Erwähnenswert ist außerdem die nahezu perfekte Sitzposition. Die Sitze bieten hervorragenden Halt, und auch der Griff des Lenkrads verdient viel Lob: Es steht sehr vertikal und verzichtet auf abgeflachte Bereiche, die derzeit so modern sind. Allerdings ist es recht dick und wird deshalb nicht jedem gefallen.
Kritik gibt es eigentlich nur an den Bremsen, deren Verhalten im ersten Bereich des Pedalwegs etwas schwer einzuschätzen ist und Eingewöhnung verlangt. Auch die Achtgang-Wandlerautomatik könnte schneller und vor allem entschlossener arbeiten. Selbst im Sport-Modus bemerkte ich gelegentlich ein Zögern.
In der Stadt zeigt er eine andere Seite
Auf kurvigen Bergstraßen fühlt sich der MINI John Cooper Works Pat Moss Edition wie ein „Fisch im Wasser“ und sorgt ununterbrochen für ein Grinsen. In der Stadt beweist er jedoch, dass er sich anpassen kann.
Das Fahrwerk bleibt immer straff – anders wäre es auch kaum zu erwarten. Dennoch wird dieser JCW nie unbequem. Aus dem nervösen, intensiven und aufregenden Sportler kann ein ruhiger, gleichmäßiger und gut erzogener Begleiter werden.
Auf besonders niedrige Verbrauchswerte sollte man allerdings selbst mit aktiviertem Green-Modus nicht hoffen: Im Stadtverkehr kam ich nie unter 9,0 l/100 km. Auf der Autobahn lässt sich dagegen relativ problemlos ein Wert nahe 6,5 l/100 km erreichen.

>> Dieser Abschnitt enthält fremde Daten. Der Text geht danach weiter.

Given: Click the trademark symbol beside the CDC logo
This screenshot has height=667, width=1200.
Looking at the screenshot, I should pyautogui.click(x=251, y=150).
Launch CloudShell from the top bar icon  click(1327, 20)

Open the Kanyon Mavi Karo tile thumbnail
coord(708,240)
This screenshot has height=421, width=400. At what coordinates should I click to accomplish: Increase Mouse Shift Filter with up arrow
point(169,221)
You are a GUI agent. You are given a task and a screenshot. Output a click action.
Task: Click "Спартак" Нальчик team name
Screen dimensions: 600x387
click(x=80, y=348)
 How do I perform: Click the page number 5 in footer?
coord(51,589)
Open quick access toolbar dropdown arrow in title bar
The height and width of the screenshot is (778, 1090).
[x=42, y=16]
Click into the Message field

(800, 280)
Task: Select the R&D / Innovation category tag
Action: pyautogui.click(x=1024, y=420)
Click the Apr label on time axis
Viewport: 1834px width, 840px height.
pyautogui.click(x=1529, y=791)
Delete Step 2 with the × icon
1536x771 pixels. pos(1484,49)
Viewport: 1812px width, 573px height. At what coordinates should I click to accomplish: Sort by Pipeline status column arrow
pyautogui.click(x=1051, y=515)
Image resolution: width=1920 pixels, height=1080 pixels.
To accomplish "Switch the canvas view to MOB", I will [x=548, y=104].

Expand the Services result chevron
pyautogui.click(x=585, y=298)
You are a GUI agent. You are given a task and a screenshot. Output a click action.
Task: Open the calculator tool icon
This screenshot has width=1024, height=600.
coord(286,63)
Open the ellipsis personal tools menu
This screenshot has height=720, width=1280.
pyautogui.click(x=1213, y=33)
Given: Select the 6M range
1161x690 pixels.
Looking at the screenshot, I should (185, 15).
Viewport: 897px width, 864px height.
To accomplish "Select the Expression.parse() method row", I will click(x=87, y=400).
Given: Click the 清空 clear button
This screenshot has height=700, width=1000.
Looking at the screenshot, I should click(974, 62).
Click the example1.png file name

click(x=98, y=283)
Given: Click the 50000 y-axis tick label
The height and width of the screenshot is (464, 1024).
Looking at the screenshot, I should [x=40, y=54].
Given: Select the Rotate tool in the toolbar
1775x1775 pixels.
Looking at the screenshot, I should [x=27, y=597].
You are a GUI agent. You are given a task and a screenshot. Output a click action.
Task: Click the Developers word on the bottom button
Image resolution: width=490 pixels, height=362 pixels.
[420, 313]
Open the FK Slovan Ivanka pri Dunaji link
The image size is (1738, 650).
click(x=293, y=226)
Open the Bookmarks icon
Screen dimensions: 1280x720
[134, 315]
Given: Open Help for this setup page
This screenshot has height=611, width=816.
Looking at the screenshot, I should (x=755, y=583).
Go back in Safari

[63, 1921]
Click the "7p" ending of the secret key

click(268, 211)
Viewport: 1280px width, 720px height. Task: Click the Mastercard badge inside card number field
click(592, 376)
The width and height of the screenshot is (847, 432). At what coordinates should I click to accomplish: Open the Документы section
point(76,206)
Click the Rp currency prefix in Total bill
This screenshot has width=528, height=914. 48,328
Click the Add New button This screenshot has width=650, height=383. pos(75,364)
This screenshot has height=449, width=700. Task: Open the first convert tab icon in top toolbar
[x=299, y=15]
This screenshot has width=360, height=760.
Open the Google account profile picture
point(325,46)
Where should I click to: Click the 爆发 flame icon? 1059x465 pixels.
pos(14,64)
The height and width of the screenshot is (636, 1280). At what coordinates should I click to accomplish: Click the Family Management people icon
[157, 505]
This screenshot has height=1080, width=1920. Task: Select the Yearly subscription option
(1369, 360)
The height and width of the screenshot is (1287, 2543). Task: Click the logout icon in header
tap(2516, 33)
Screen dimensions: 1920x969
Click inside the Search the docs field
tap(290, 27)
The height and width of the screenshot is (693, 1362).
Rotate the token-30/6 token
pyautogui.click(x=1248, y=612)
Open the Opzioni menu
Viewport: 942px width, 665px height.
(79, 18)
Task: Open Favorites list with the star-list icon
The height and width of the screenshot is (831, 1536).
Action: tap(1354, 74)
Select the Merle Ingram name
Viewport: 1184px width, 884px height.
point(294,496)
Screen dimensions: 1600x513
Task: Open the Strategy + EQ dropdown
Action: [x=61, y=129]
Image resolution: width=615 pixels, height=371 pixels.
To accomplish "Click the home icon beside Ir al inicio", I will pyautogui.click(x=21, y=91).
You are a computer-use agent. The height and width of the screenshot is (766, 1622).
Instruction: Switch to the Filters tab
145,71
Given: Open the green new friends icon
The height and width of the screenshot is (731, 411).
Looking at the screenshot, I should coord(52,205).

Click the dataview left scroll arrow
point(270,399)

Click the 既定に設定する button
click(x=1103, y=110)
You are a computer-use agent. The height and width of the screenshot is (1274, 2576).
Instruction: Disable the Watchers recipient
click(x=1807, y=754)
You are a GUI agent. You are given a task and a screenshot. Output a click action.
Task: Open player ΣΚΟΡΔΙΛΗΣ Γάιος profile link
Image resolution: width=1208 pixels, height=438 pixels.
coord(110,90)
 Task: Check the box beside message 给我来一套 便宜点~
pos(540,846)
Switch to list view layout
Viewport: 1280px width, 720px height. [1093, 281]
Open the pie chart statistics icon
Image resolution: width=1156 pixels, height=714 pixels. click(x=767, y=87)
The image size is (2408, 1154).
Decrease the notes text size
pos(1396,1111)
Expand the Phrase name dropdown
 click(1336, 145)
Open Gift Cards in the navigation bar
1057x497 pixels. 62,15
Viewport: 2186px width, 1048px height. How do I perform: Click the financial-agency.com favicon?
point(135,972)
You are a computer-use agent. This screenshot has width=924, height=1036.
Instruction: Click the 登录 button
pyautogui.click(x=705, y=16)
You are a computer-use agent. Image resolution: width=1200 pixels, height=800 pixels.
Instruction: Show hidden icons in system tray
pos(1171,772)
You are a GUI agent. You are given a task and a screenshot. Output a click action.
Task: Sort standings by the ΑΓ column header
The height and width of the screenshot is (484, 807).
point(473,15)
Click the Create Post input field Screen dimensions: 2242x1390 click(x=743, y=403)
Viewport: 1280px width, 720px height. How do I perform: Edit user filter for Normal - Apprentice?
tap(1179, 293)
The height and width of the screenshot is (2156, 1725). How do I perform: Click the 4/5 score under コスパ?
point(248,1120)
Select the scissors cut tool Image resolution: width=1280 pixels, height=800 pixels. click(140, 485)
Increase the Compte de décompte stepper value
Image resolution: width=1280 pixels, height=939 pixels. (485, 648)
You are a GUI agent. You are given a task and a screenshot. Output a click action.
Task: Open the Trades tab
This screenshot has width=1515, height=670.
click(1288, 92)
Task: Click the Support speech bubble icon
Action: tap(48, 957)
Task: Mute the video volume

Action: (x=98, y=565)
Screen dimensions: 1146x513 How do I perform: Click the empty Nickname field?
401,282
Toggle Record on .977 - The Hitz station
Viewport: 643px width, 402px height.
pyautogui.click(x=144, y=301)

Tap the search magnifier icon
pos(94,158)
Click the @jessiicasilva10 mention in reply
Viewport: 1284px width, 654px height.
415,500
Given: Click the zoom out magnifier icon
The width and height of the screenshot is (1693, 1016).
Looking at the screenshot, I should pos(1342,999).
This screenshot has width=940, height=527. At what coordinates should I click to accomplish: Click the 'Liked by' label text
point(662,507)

Im städtischen Chaos erweist sich auch seine stets ausgeprägte Agilität als sehr nützlich. Nach vorn ist die Sicht gut, nach hinten sieht die Sache anders aus. Dennoch finden vier Erwachsene durchschnittlicher Größe ohne größere Probleme Platz.
Ja, Sie haben richtig gelesen: Selbst bei diesem Dreitürer können zwei Erwachsene auf der Rückbank mitfahren. Der unangenehmste Teil ist schlicht das Ein- und Aussteigen.
Das ist jedoch der „Preis“ für ein Auto mit solch sportlichen Ambitionen. Das gilt sowohl für den Zugang zu den hinteren Sitzen als auch für den Kofferraum, der auf magere 211 Liter begrenzt ist.
Ist er das richtige Auto für Sie?
Der etwas hohe Verbrauch und der Tank mit nur 44 Litern machen häufige Stopps an der Tankstelle erforderlich. Und bevor es für ein Wochenende in den Norden – oder Süden! – geht, brauchen Sie etwas Kreativität beim Verstauen des Gepäcks. Doch das gerät schnell in den Hintergrund.
Denn schon die erste Kurve erinnert uns sofort daran, worauf es wirklich ankommt.
Natürlich ist der MINI JCW nicht günstig: Die Preise beginnen bei 44 130 Euro, während das getestete Fahrzeug auf 50 408 Euro kam. Doch nur wenige aktuelle Sportmodelle vereinen so viel Fahrspaß mit einem derart kompakten Format.
In der Pat Moss Edition wird das nochmals unterstrichen. Sie ist nicht nur exklusiv, sondern erinnert auch daran, dass man ein Modell mit großer Geschichte und nachgewiesenen Motorsport-Referenzen fährt: zunächst im Rallyesport und in jüngerer Zeit im Langstreckensport, wo MINI zwischen 2012 und 2021 sechs Mal die Dakar gewann.